CHAPTER 8

The sun shone bright in a clear, pale sky. In the small formal garden of the family compound, Kuang Yu Chien's beaming face was almost as bright.

"Yu Mao," he said.

Li watched his brother step forward, stiff and dignified, trying his best to imitate their elders. Heir to the workshops and fortune of Kuang, how could he do any less? Li tried his best to remain calm himself. It wasn't easy with a feeling like a hundred bees buzzing through his belly. In two years he would stand where Yu Mao did now. For the second son of Kuang, he knew, the ceremony would be less impressive, but what did that matter at a moment like this?

Yu Mao bowed low before their father, holding himself in the submissive posture for exactly the length of time that propriety demanded, no more, no less. Li could have counted the time, too-he had watched Yu Mao practicing for hours. There was so much that the future head of the family needed to know, so many small details of etiquette, so many little rituals. Some day Yu Mao would be one of the most important men of Keelung, negotiating with traders and Imperial officials for the fine fabric of the silk families. Inscrutable, unflappable. Li had stood behind Yu Mao and peered through a screen watching Yu Chien negotiate, and on those occasions, their father was like some kind of wondrous automaton, flawless in his self-control.

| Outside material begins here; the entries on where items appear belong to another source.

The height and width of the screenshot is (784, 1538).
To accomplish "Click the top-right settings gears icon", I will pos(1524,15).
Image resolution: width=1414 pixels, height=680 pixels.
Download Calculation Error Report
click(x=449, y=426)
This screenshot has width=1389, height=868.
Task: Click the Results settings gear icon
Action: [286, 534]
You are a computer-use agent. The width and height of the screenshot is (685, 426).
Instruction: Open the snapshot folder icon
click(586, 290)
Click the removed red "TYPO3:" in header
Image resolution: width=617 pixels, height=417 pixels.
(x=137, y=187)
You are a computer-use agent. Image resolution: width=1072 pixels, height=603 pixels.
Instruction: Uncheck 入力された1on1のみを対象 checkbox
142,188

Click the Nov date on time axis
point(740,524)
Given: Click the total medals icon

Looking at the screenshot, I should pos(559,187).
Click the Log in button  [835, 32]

Not today. The only rain of the fine summer afternoon stood out on Yu Chien's cheeks. Even so, his voice was strong and easy. "Blessings upon you, my son."

"Blessings on you, honored father." Yu Mao's voice was already deep. The formal words of the ceremony rolled out of him like cartwheels. "May your years be as numerous as leaves on a tree. May each of them give you memories as sweet as a peach."

"Leaves fall in winter and new buds come forth each spring. Every peach must ripen. Every boy must grow into a man." Yu Chien's smile quivered slightly with emotion as, for the first time, he bowed to Yu Mao. It was really little more than a nod, Li knew, but it might just as well have been the humblest abasement. "Mayjyowryears be as numerous as leaves on a tree. May each of them give you memories as sweet as a peach." Yu Chien straightened. "Now, my son, take up the tools of a man."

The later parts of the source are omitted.